Last year, I presented at the Product-Led Summit about product-led companies adding a sales motion to their go-to-market strategy. Many well-known companies have done this, including SlackDropbox, and Atlassian. This year, I tackled the opposite concept—evolving a sales-led model toward product-led.

Of course, it’s common sense that a product-led company might add a sales organization to expand usage, broaden adoption, sell to the enterprise, and assist buyers. That’s much easier than the inverse when a sales-led company wants to transition to a more product-led model.

Transitioning towards product-led from a purely sales-led model is infinitely more complex than the PLG + Sales approach. That’s because a product-led model is built from day one around the concept that customers can try, buy, renew, and expand without talking to a person. It’s foundational. But, a sales-led model doesn’t typically have a product that’s built that way. It often requires demos, proof of concepts, training, and customer-supported onboarding or implementation.

Let’s examine how companies can adopt a product-led approach even when they are firmly entrenched in the sales-led approach.

First, What Is Product-Led Growth?

ProductLed defines it as “a go-to-market strategy that relies on using your product as the main vehicle to acquire, activate, and retain customers.”

In a true product-led model, the product is so useful to the end-user that customers tend to spread the word to their friends and coworkers. It starts bottom-up—from one user to another—which leads to organic growth as adoption spiders out across a network.

When defining whether or not a company employs product-led growth, I ask myself, “Can someone try, buy, and adopt this product without ever talking to a person from the company?” If so, in my view, that’s true and classic product-led growth.

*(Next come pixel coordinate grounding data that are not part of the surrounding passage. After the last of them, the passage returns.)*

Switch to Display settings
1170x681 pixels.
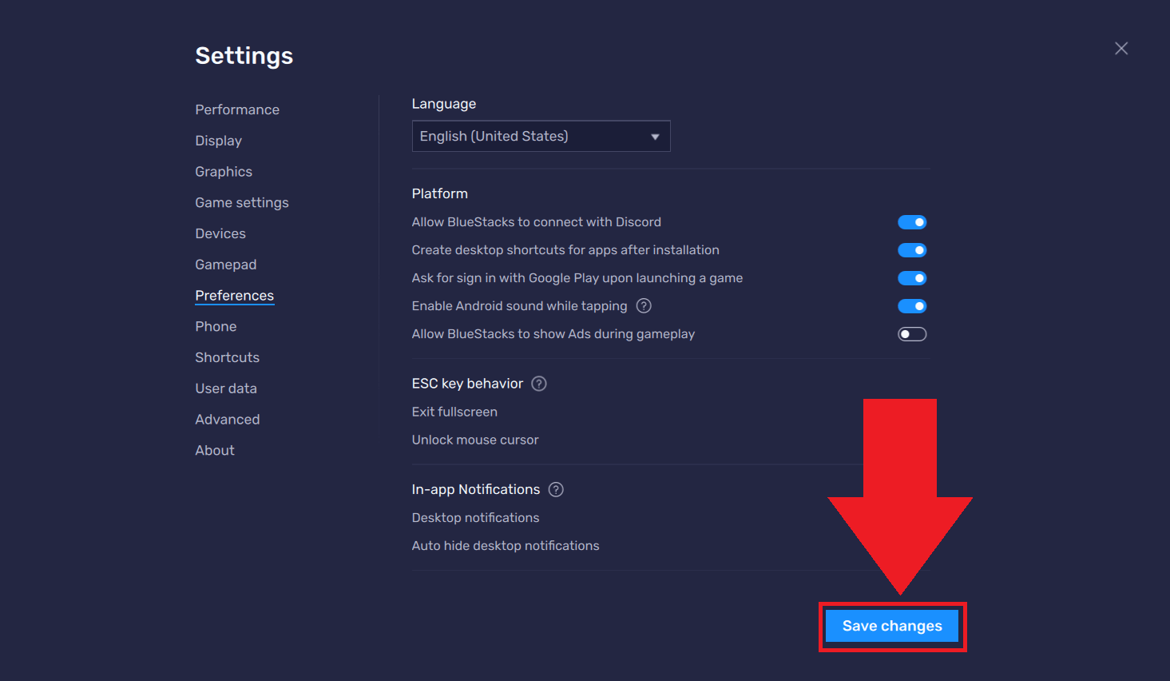218,141
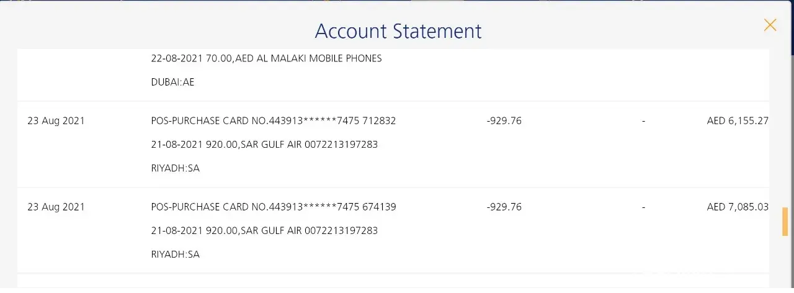Click the orange scrollbar thumb

click(785, 222)
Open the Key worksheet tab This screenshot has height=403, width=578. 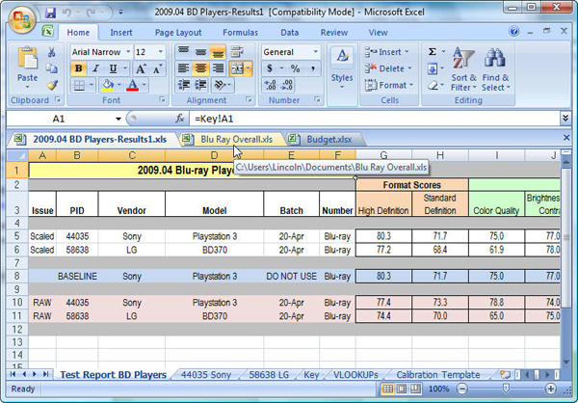click(x=312, y=374)
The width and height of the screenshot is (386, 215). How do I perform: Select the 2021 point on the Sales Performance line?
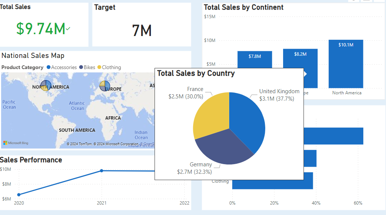[x=101, y=171]
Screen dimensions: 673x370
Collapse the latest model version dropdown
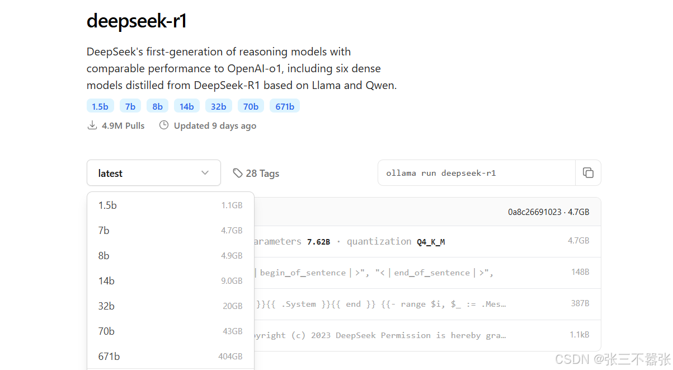[153, 173]
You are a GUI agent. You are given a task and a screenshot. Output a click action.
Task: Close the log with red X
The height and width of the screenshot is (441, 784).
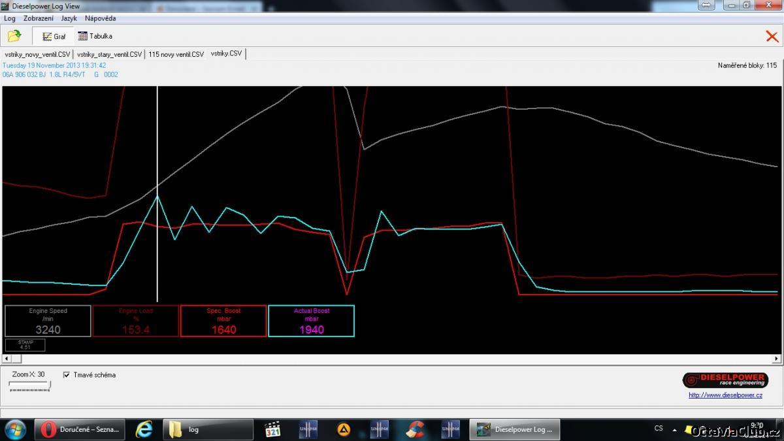[772, 37]
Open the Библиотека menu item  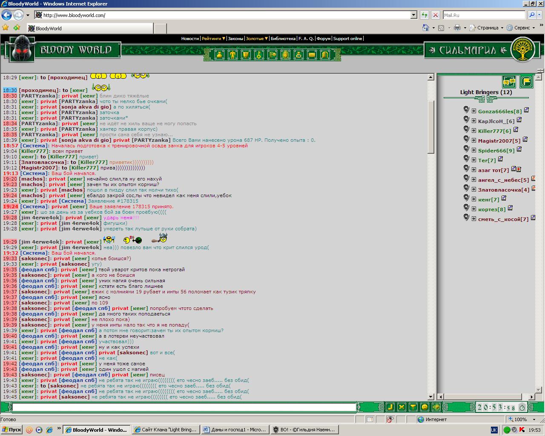(x=283, y=38)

Product-Led Growth vs. Sales-Led Growth

What exactly is the difference between product-led growth and sales-led growth? In the sales-led model, a sales representative pitches the product to a centralized buyer or buying committee within an organization. That buyer then decides to purchase the product and pushes it out across the company.

Some employees may like it, and others may not. Regardless, the decision is made for them in a top-down manner.

With product-led growth, however, the process is bottom-up and organic. The software is usually discovered by a single person or a small group of people. As they start using the product, others join in naturally as product adoption fans out across an organization or peer network. Think Slack, Zoom, Dropbox.

Can Every Software Company Be Product-Led?

Product-led growth is a fantastic strategy for growing your customer base without friction, but it isn’t easy. Think about all the software your company uses to operate. How many were you truly able to consider, evaluate, and purchase without talking to a sales representative? Probably not that many—it’s rare air.